手術に従事した医師に対して支払われる手術手当は、当該手術手当を支給される医師が手術以外の業務で法定時間外労働を行った場合においても、割増賃金の基礎となる賃金に算入しなければならないとされている。

解答の根拠

昭和26年8月6日基収3305号

根拠通達を確認します。

手術に従事した医師に対して支払われる手術手当は、「当該手術手当の与えられる勤務時間が法定の割増賃金を支払うべき時間に該当する場合にのみ割増賃金の基礎となる賃金」である

昭和26年8月6日基収3305号

本肢は「割増賃金」に関する問題です。

上記根拠通達にあるとおり、手術手当は「当該手術手当の与えられる勤務時間が法定の割増賃金を支払うべき時間に該当する場合にのみ割増賃金の基礎となる賃金」とされています。
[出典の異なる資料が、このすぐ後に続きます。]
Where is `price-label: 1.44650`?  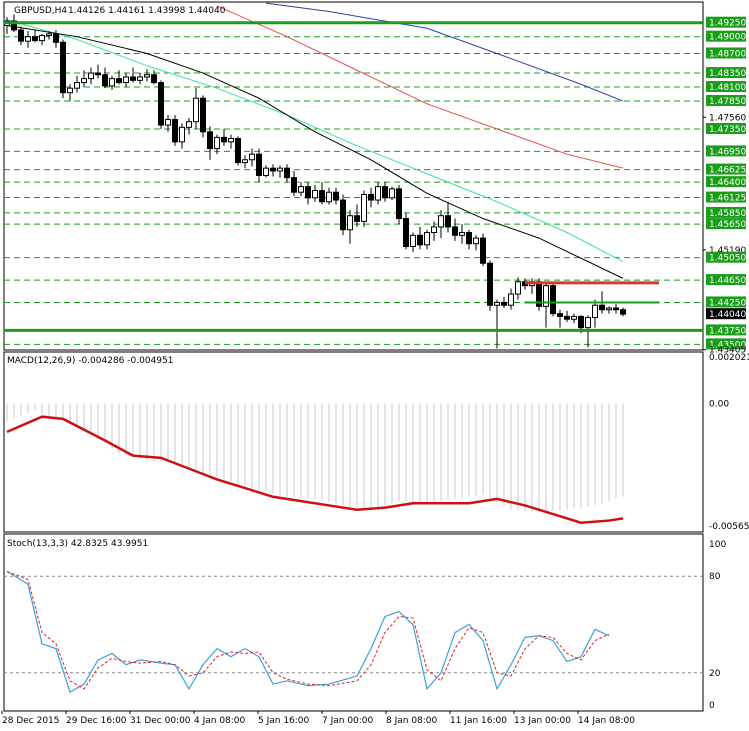
price-label: 1.44650 is located at coordinates (728, 281).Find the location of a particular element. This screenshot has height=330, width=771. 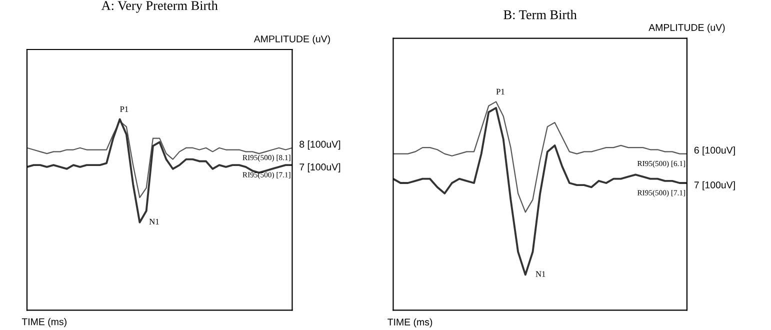

series-label: 6 [100uV] is located at coordinates (714, 151). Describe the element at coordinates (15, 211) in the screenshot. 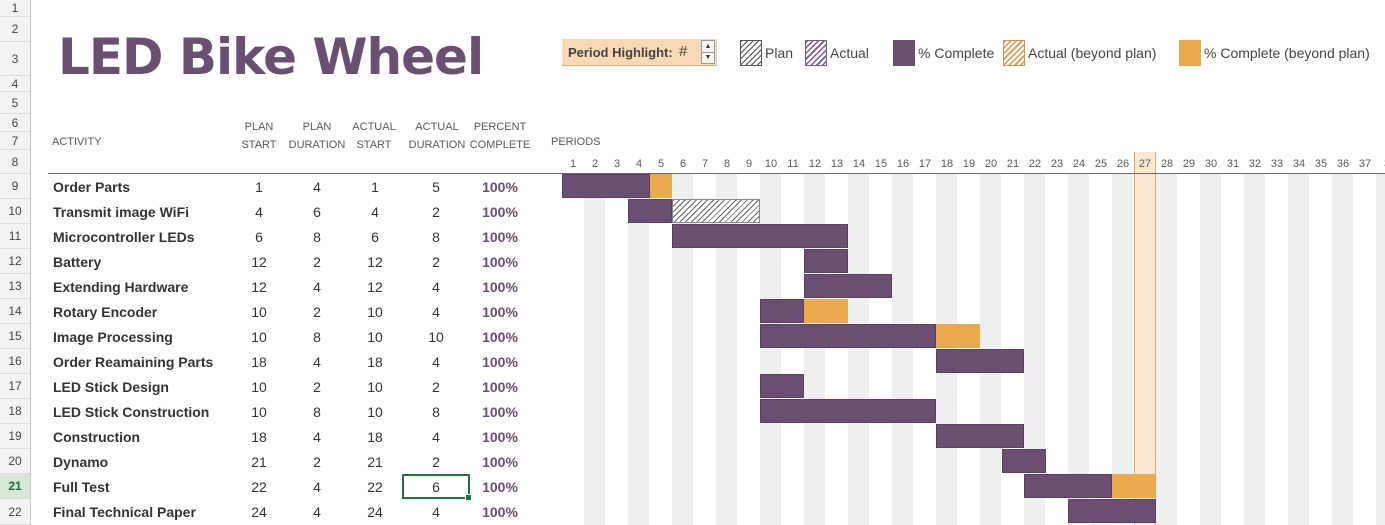

I see `row-number: 10` at that location.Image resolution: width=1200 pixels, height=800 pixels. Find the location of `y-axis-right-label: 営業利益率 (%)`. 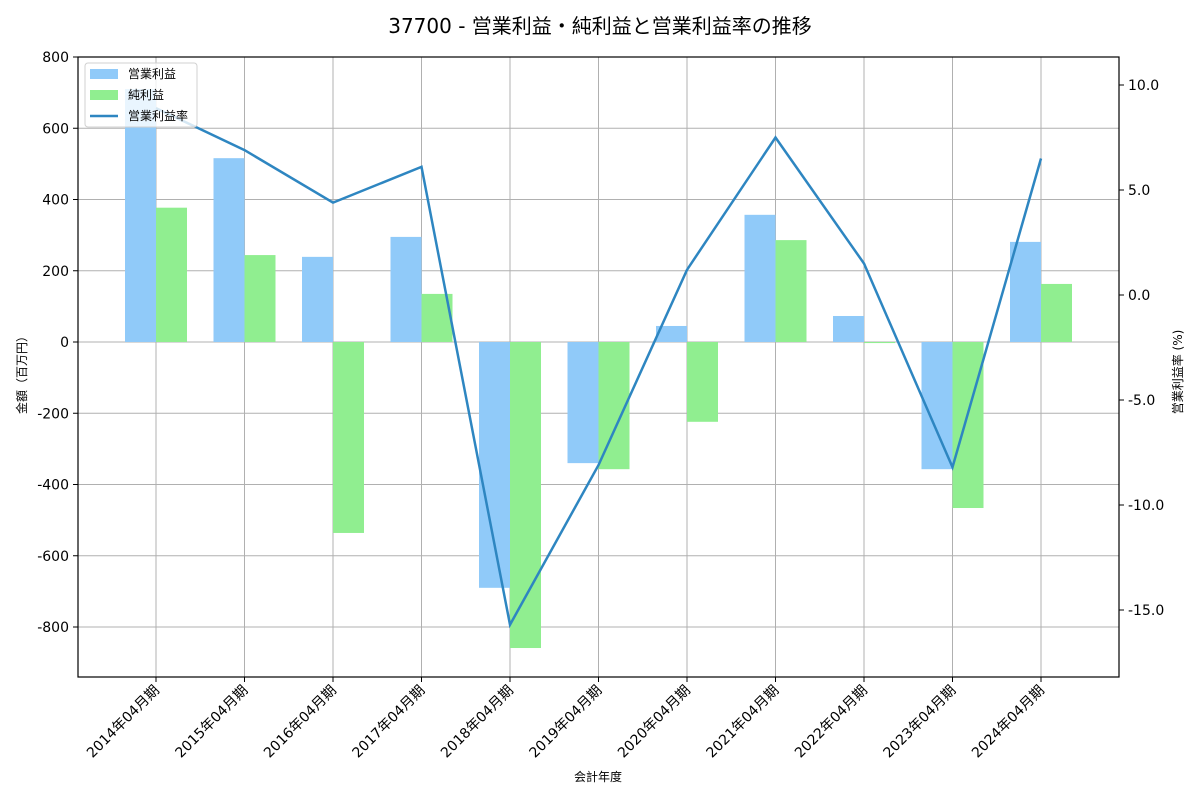

y-axis-right-label: 営業利益率 (%) is located at coordinates (1178, 372).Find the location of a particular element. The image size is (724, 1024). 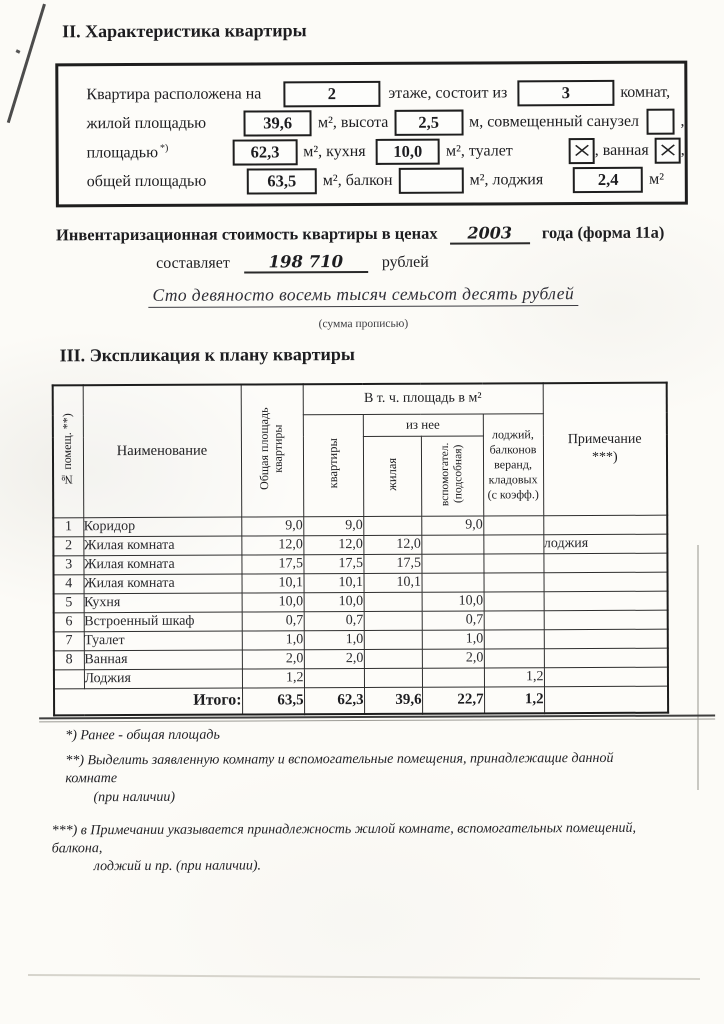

そのため、手術以外の業務で法定時間外労働を行った場合は、割増賃金の基礎となる賃金に算入する必要はありません。

本肢は×です。

労働基準法 令和7年第6問 C

通常は事務作業に従事している労働者が、法定労働時間外に特殊作業手当が支払われる現場作業に従事した場合、当該労働者にとって当該現場作業は本条第1項の「通常の労働時間」には該当しないので、当該特殊作業手当は割増賃金の基礎となる賃金に算入しなくとも差し支えないとされている。

解答の根拠

昭和23年11月22日基発1681号

根拠通達を確認します。

危険作業が時間外、休日又は深夜になされた場合には、「危険作業手当を法第37条の割増賃金の基礎となる賃金に算入して計算した割増賃金を支払わなければならない。」

昭和23年11月22日基発1681号

本肢は「割増賃金」に関する問題です。

上記根拠通達にあるとおり、危険作業が時間外、休日又は深夜になされた場合には、「危険作業手当を法第37条の割増賃金の基礎となる賃金に算入して計算した割増賃金を支払わなければならない。」とされています。

本肢は×です。

労働基準法 令和7年第6問 D

いわゆる年俸制の適用を受ける労働者の割増賃金の取扱いについて、賞与の支給額が確定しており、かつ、毎月支払部分と賞与とが明確に区分されている場合には、当該賞与額を割増賃金の基礎となる賃金に算入しなくとも差し支えない。

解答の根拠

平成12年3月8日基収78号

根拠通達を確認します。

年俸制で毎月払い部分と賞与部分を合計してあらかじめ年俸額が確定している場合の賞与部分は、割増賃金の基礎となる賃金から除外できる賃金に該当しない。

平成12年3月8日基収78号

本肢は「割増賃金」に関する問題です。

年俸制で毎月払い部分と賞与部分を合計して予め年俸額が確定している場合の賞与部分は「賞与」に該当しません。

そのため、賞与部分を含めて当該確定した年俸額全体を算定の基礎として割増賃金を支払う必要があります。

本肢は×です。

労働基準法 令和7年第6問 E

正規の勤務時間による勤務の一部又は全部が午後10時から午前5時までの間において行われる看護業務に従事したときに、その勤務1回につき夜間看護手当として3,000円を支払う場合、当該夜間看護手当は、本条第1項の通常の労働時間又は労働日の賃金とは認められないから、割増賃金の基礎となる賃金に算入しなくとも差し支えないとされている。

解答の根拠

昭和41年4月2日基収1262号

根拠通達を確認します。

正規の勤務時間による勤務の一部又は全部が深夜(午後10時後翌日の午前5時前の間)において行われる看護等の業務に従事したときに支給される「夜間看護手当」は、労働基準法第37条第1項の通常の労働時間又は労働日の賃金とは認められないから、同項の割増賃金の基礎となる賃金に参入しなくてもさしつかえない。

昭和41年4月2日基収1262号

本肢は「割増賃金」に関する問題です。

上記根拠通達にあるとおり、「夜間看護手当は、労働基準法37条1項の通常の労働時間又は労働日の賃金とは認められないから、同項の割増賃金の基礎となる賃金に算入しなくてもさしつかえない」とされています。

本肢は○となり、本問の正解となります。